Exercise - Keep every word of the listing and drop the images when you write it out.

Data under study -

::::

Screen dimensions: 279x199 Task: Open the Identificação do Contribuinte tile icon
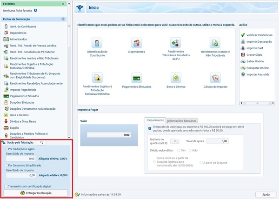(x=98, y=43)
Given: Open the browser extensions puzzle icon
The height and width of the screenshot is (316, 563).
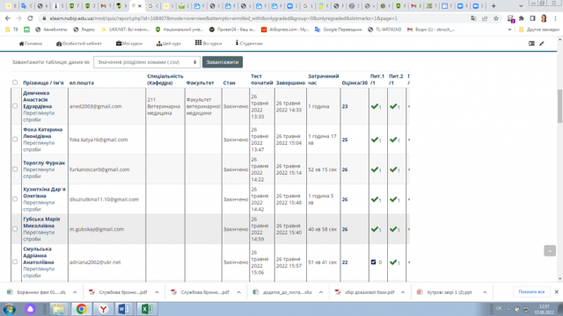Looking at the screenshot, I should [x=522, y=18].
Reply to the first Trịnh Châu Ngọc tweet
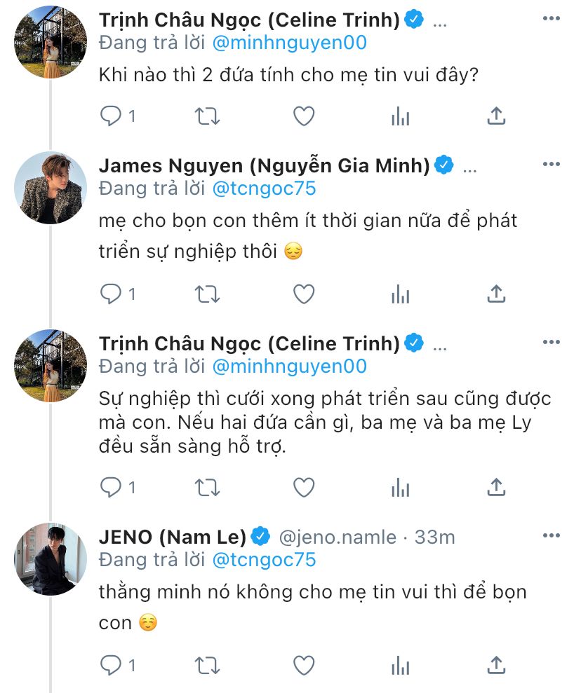 [x=111, y=116]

::::

Task output -
Screen dimensions: 279x199 Task: Open the Identificação do Contribuinte tile icon
(x=98, y=43)
Given: Open the browser extensions puzzle icon
The height and width of the screenshot is (316, 563).
Looking at the screenshot, I should [x=522, y=18].
Reply to the first Trịnh Châu Ngọc tweet
 [x=111, y=116]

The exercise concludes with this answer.